ASSIGNMENT:
Look below for the line that contains "Given: Click the globe language icon", then copy it and each following line exactly, through and including the line that contains "Given: Maximize the Oracle Source window".

Pixel coordinate grounding data:
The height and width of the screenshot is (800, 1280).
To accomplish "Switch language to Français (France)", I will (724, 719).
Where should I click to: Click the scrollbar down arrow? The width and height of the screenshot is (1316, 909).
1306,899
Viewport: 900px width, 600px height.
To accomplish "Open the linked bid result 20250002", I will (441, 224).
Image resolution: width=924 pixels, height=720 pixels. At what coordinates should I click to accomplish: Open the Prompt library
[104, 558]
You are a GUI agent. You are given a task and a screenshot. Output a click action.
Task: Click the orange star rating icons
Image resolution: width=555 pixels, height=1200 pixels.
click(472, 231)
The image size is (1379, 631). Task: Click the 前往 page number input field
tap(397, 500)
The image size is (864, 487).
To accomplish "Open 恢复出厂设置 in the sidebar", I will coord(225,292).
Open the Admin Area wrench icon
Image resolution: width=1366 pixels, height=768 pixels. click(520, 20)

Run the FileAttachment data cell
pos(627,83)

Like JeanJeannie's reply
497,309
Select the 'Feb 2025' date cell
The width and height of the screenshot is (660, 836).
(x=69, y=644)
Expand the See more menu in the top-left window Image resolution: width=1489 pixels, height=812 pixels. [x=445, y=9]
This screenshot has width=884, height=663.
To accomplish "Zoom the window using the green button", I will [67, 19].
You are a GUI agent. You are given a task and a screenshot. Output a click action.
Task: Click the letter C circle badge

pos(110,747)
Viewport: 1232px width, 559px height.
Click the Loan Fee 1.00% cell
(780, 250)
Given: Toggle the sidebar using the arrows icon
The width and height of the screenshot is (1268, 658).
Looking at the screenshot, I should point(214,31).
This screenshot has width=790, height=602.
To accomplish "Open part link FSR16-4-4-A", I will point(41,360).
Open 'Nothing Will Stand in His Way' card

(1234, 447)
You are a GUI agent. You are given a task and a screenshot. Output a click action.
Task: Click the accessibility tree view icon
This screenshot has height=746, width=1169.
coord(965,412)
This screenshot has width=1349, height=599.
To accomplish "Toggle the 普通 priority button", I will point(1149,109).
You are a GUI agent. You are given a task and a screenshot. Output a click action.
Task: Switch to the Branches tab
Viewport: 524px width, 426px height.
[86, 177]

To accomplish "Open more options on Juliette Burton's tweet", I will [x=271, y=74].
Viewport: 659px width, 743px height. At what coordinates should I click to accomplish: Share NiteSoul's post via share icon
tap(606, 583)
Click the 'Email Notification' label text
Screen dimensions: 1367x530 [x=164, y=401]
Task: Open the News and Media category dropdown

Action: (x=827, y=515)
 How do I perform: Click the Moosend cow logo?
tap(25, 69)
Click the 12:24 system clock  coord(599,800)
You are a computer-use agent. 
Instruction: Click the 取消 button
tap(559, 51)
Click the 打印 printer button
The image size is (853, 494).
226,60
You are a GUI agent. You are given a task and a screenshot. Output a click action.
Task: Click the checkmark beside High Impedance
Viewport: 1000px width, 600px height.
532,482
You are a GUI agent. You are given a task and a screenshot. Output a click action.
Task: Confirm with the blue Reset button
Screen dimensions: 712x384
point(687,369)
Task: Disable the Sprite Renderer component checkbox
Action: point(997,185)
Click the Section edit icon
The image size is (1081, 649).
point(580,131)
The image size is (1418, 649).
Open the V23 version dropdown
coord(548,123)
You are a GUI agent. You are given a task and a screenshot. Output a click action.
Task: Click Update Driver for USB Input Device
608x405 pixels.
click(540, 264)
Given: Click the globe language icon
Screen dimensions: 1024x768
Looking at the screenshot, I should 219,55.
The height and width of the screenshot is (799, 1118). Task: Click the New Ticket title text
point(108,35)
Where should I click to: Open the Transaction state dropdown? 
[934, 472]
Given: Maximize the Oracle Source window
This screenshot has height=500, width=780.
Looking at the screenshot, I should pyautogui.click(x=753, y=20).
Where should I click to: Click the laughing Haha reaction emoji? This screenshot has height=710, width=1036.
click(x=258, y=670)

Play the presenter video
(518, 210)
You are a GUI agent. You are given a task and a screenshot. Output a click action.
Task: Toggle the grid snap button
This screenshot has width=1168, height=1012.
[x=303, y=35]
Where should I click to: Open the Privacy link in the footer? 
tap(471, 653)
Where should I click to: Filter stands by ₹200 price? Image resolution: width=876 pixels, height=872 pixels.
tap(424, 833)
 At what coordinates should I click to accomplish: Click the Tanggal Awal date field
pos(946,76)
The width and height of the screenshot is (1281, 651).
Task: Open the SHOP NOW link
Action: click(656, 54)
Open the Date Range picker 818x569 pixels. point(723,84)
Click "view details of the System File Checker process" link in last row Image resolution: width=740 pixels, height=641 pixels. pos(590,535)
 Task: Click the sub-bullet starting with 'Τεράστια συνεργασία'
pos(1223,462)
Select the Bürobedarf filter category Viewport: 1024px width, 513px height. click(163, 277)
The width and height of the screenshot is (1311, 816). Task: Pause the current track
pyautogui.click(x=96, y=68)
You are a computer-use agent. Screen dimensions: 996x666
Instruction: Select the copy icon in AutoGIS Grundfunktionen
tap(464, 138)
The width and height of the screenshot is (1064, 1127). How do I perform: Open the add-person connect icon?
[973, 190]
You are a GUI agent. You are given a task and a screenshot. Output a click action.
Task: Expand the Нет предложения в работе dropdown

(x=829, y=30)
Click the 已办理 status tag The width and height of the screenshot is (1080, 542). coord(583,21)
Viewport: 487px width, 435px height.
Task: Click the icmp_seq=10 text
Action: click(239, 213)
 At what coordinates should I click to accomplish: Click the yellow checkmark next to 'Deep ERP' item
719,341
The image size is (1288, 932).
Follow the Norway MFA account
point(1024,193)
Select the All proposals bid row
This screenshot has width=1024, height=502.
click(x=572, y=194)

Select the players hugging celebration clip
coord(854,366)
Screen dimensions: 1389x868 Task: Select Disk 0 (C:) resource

COMPLETED TASK:
Given: Click the globe language icon
Screen dimensions: 1024x768
Looking at the screenshot, I should 219,55.
The height and width of the screenshot is (799, 1118). Task: Click the New Ticket title text
point(108,35)
Where should I click to: Open the Transaction state dropdown? 
[934, 472]
Given: Maximize the Oracle Source window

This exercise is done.